There are also limitations on types of backup that can be used. Many
third-party software packages that are designed for use with Oracle
support backup of RAW devices. If you don’t have one of these
packages, I suggest ensuring you have enough formatted (cooked) file
systems to support a “dd” to a cooked file system followed by a
normal backup.
There is some debate as to whether the reported up-to-50 percent
increase in speed of access is due to the RAW device usage, or a
good deal of it is an artifact of the conversion process from a
cooked to araw system. Generally, a system with bad performance has
other problems, such as chained rows and excessive table extents as
well as improper placement of indexes, tables, redo, and rollback.
The DBA converts to raw by exporting, dropping the database, doing
the raw partitions, re-creating the database, and then importing.

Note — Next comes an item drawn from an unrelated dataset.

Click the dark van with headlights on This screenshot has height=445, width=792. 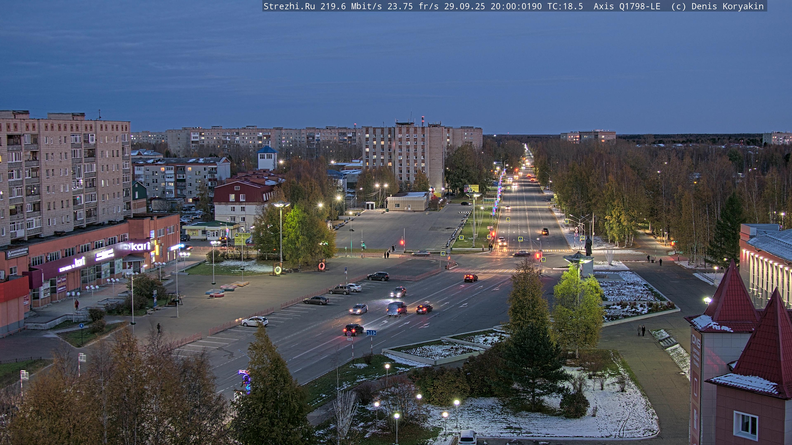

Usually, files will be better placed due to lessons learned. The
chained rows and multiple table extents are eliminated by the
export/import; and another major performance problem, brown indexes
(the process by which excessive numbers of empty leaf nodes
resulting from UPDATE and DELETE operations cause index broadening),
is fixed by the import rebuild of the indexes. Voila! The system is
50 percent faster, and RAW gets the credit, when doing all of the
above to the database on a cooked file system would have given the
same improvements.
If you want to use a shared instance (Oracle’s Parallel Server or
Real Application Clusters option), you must use raw devices on UNIX
since there are no UNIX file systems that support the proper sharing
of disks in other than a raw state.
This is an
excerpt by Mike Ault’s book “Oracle
Administration & Management”. If you want more current Oracle tips
by Mike Ault, check out his new book “Mike
Ault’s Oracle Internals Monitoring & Tuning Scripts” or
Ault’s Oracle Scripts Download.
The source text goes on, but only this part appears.